Chapter 13 Suspicion and Sugar
THIRTEEN
SUSPICION AND SUGAR
TOM
Finch reviewed the file in front of him without looking up. Mission parameters. Extraction timeline. Confirmation of target elimination.
“Clean shot,” he said finally. “Three hundred metres. Centre mass. Target confirmed deceased by Resistance contacts.” He glanced up, and something in his expression shifted. Not warmth, exactly, but acknowledgment. “Well done, Sergeant. Truly.”
“Thank you, sir.”
“Major Hartley's report is glowing. Says you performed exactly as expected. Professional. Efficient.” He set down the file, and his hand lingered on it for a moment.
“Brandt was responsible for coordinating intelligence that led to the sinking of fourteen Allied vessels over the past year. Over two thousand men.” He looked up at me.
“You've saved more lives with one bullet than most soldiers save in an entire career.”
The words should have been comforting. They weren't.
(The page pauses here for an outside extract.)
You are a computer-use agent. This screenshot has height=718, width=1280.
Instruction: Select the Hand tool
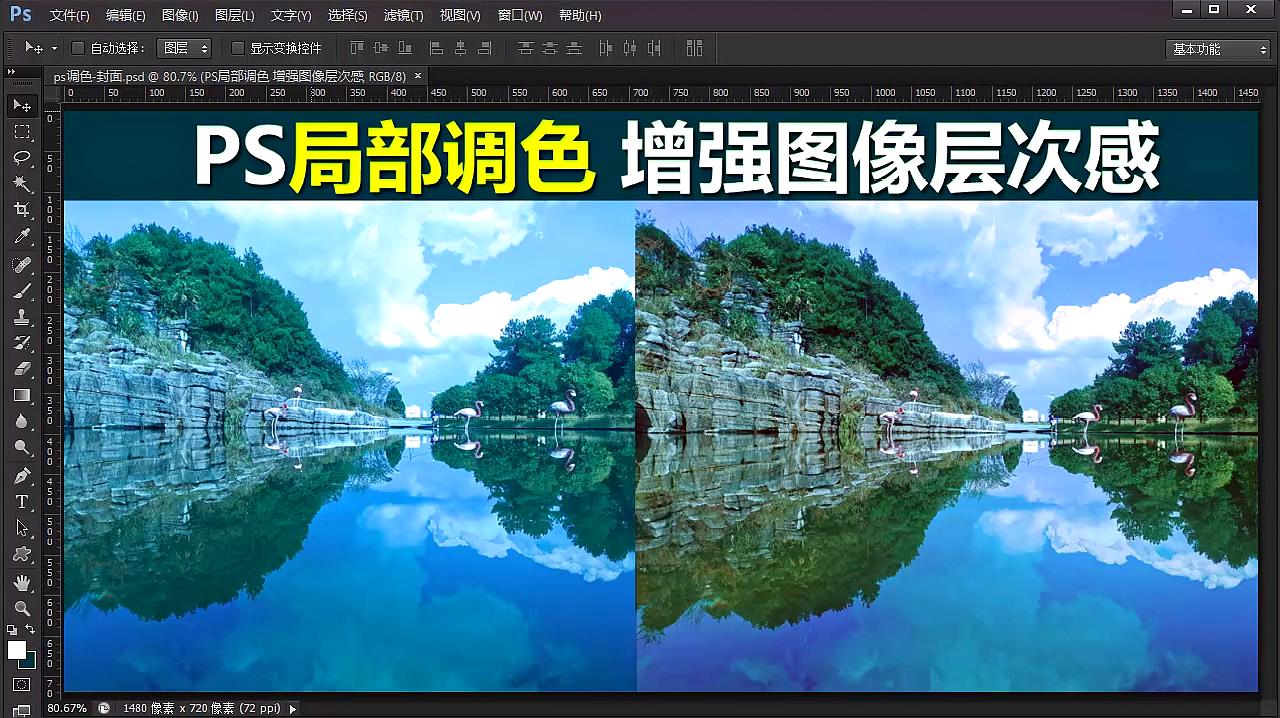(22, 581)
“Any issues to report? Complications during extraction?”
“None, sir. The operation went according to plan.”
“Good.” He was quiet for a moment, staring at the file. When he spoke again, his voice was different. Softer. “The first time I killed a man, I was twenty-three. Ypres. Close quarters, not like your work. I could see his face clearly. He was younger than me. Couldn't have been more than nineteen.”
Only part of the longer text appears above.